# In-kind transfer from TFSA to RRSP?



## balexis (Apr 4, 2009)

Is it allowed by CRA and TD to transfer e-series mutual fund units in-kind from a TFSA to an RRSP account?

I plan on DCA'ing units in a TFSA during 2012 (low-income year) and contribute the units back in-kind to RRSP during a future high-income year.

I guess worst case will be selling the units from TFSA, move cash out and use the cash to contribute to RRSP, but the time to settle the transaction will leave me out of the market for a few days, which I would prefer avoiding.

Thoughts?


----------



## eulogy (Oct 29, 2011)

I plan to do the same thing with my $US portion of e-series in my TFSA. I don't know the process exactly, but I assume that they would initiate a sell on the TFSA and a buy in the RRSP on the same day for the same price.


----------



## the-royal-mail (Dec 11, 2009)

I personally don't see a problem with being out of the market for a few days in these volatile times.
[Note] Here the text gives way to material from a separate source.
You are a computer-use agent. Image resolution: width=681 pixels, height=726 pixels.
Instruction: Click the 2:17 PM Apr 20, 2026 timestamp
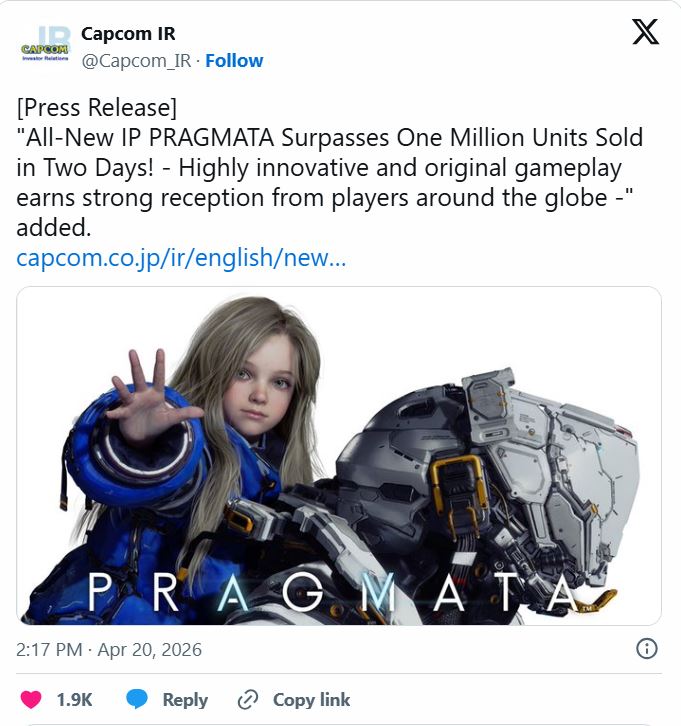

Markets go up and down all the time. That said, I do think you should be able to do your in-kind transfer which should in fact trigger a tax refund as well. But as a downside the money will be less accessible in the RRSP than the TFSA which I think you're already aware of.


----------



## Four Pillars (Apr 5, 2009)

It's definitely allowed by the CRA and should be allowed by TD. It's a pretty standard process.

The only (minor) drawback I can think of, is that if you are transferring units (vs a dollar amount), you won't know the exact contribution amount until the next day.


----------



## CanadianCapitalist (Mar 31, 2009)

I don't see why you won't be able to do this. Withdraw your funds in-kind from your TFSA to a taxable account. Contribute the same funds in-kind to your RRSP. If you do this on the same day, there should be no tax implication because the ACB and disposition proceeds is exactly the same in your taxable account.


----------



## balexis (Apr 4, 2009)

Great, thanks for the replies!


----------



## OptsyEagle (Nov 29, 2009)

The other option is to use a line of credit. Sell the funds in the TFSA and buy the same amount in your RRSP, the same day, using money from your LOC. When the TFSA settles, withdraw the money and pay off the LOC. A good fall back if you have problems using your initial approach. Should only cost you 3 days interest.


----------